イタリアのイモラ・サーキットには「ピラテラ」というコーナーがありました。トサとアクエ・ミネラーリの間の左コーナーです。懐かしいですね……。

さてピラポラオマナイ川です(イモラ関係無い)。上ワシップ川の北隣を流れている利別川の支流です。「ピラポラ」の意味が良く分からなかったのですが、「東西蝦夷山川地理取調図」には「ヒラハヲマナイ」と書いてありました。なるほど、これなら理解できます。pira-pa-oma-nay で「崖・端・そこにある・沢」でしょう。

ところで、「東西蝦夷──」を良く見ると、足寄町に「ヒラハヲマナイ」が複数存在することがわかります。現在「ピラポラオマナイ川」となっているのは左側(上流側)の「ヒラハヲマナイ」で、下流側の「ヒラハヲマナイ」は明治期の地図では「パナウンピラパオマナイ」となっています。なるほど、やはり「ピラパオマナイ」が複数存在するのは面倒なので、少なくとも下流側には「パナウン」(川下にある)という接頭詞をつけていたみたいですね。

塩幌(しおほろ)

sut-poro??
麓・大きい

 

(? = 典拠あるが疑問点あり、類型あり)

足寄町北部の地名・川名。愛冠と同じく、国鉄池北線に同名の駅がありました。ということで、まずは「北海道駅名の起源」を見てみましょう。

  塩 幌(しおほろ)
所在地(十勝国足寄郡足寄町
開 駅 昭和36年2月1日 (客)
起 源 アイヌ語の「シュツ・ポロ」(末広がる沢)から出たといわれているが、明らかでない。「スオプ・ポロ」(川床にえぐられた深みのある川)かとも思われる。
(「北海道駅名の起源(昭和48年版)」日本国有鉄道北海道総局 p.146 より引用)

この解釈は更科源蔵さんの「アイヌ語地名解」とほぼ同一なので、「──駅名の起源」も更科さんの担当部分だったのかも知れませんね。sut-poro で「裾・大きい」あるいは suop-poro で「箱・大きい」ではないかという説です。
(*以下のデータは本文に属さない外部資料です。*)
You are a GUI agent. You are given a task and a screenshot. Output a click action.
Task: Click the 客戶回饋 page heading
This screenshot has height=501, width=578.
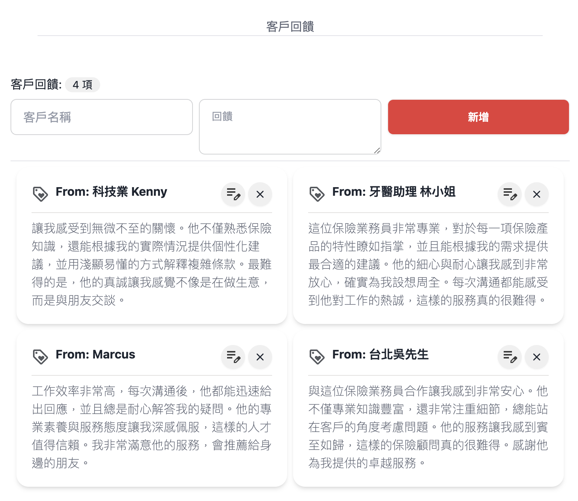click(290, 27)
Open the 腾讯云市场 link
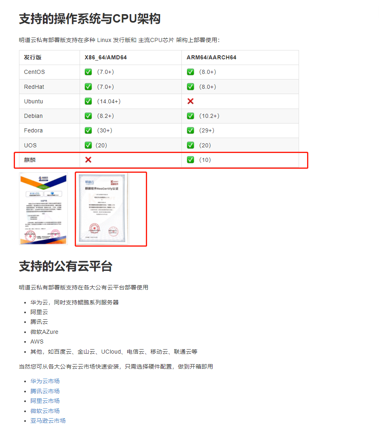Viewport: 379px width, 440px height. point(45,391)
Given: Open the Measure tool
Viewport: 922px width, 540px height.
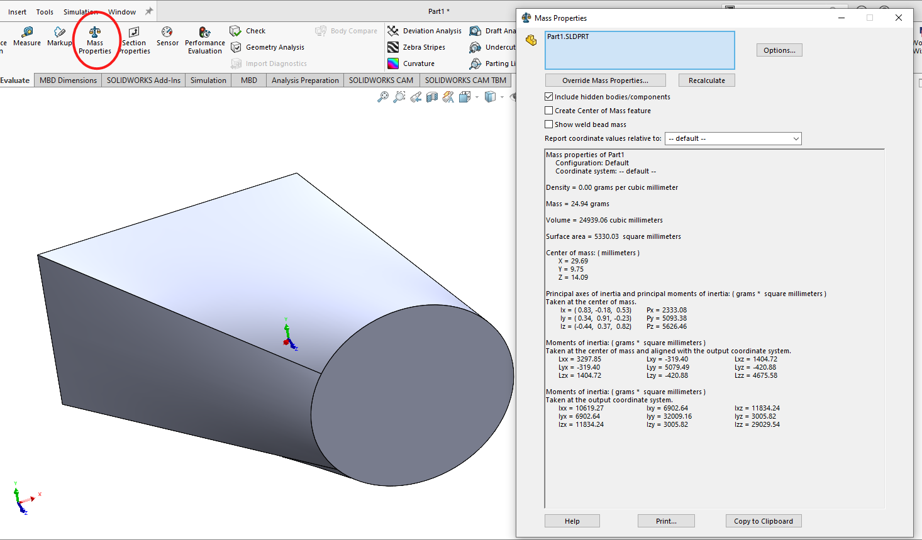Looking at the screenshot, I should 27,36.
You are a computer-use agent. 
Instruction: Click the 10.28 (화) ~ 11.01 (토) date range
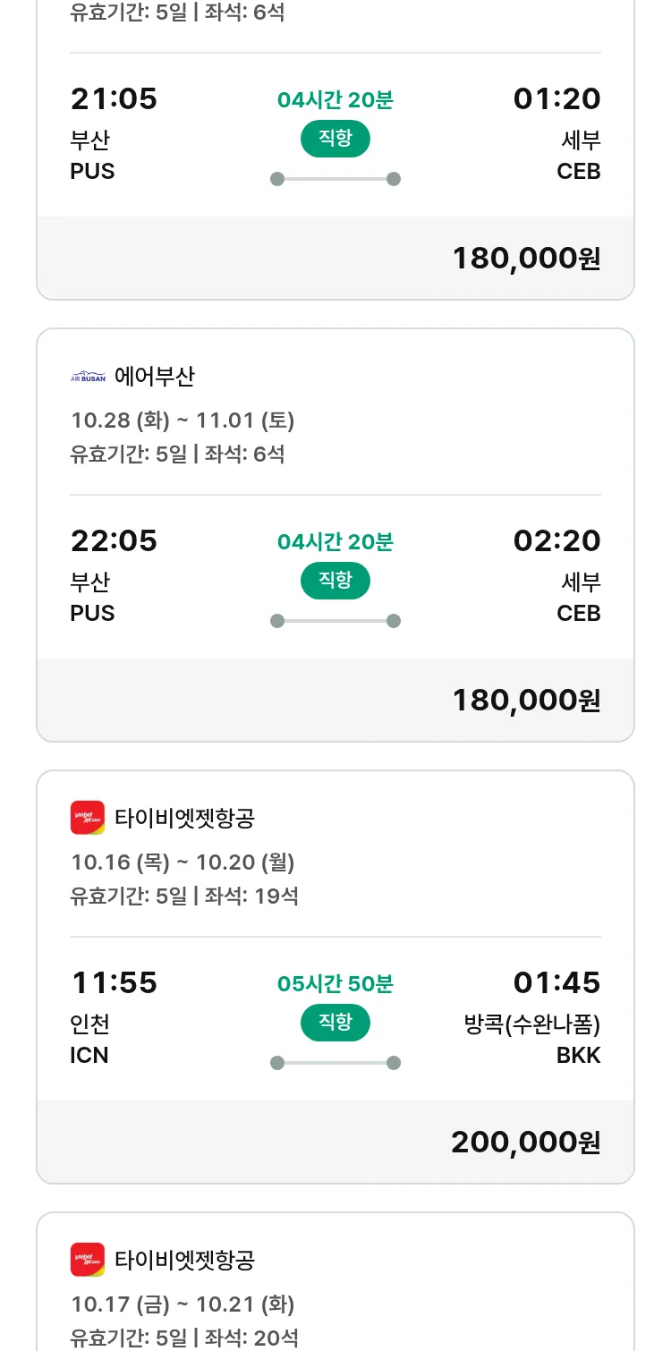tap(183, 421)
山田秀三さんは、更科説を紹介した上で、更に次のように続けています。

明治29年5万分図や同27年道庁版20万分図ではシュポで,松浦図はそれらしい川にチホホロと書いている。もう一つ説を加えれば,あるいはシュプ(shup 激流,蝶鮫の産卵穴),またそれにオロ(or 処)を付けたシュポロだったのかもしれない。
山田秀三北海道の地名」草風館 p.301 より引用)

うーん、どんどん新しい説が出てきてしまいますね……。

山田さんの「蝶鮫の産卵穴」説については、ちょっと判断できないので保留するとして、音からは suop-poro が近そうに感じます。ただ実際の地形と合わせて考えると sut-poro を推したい所です。というのも、塩幌川が利別川に注ぐあたりは、このあたりでは割と広い土地なのですね。sut-poro で「麓・大きい」と解釈できそうに思えるのです。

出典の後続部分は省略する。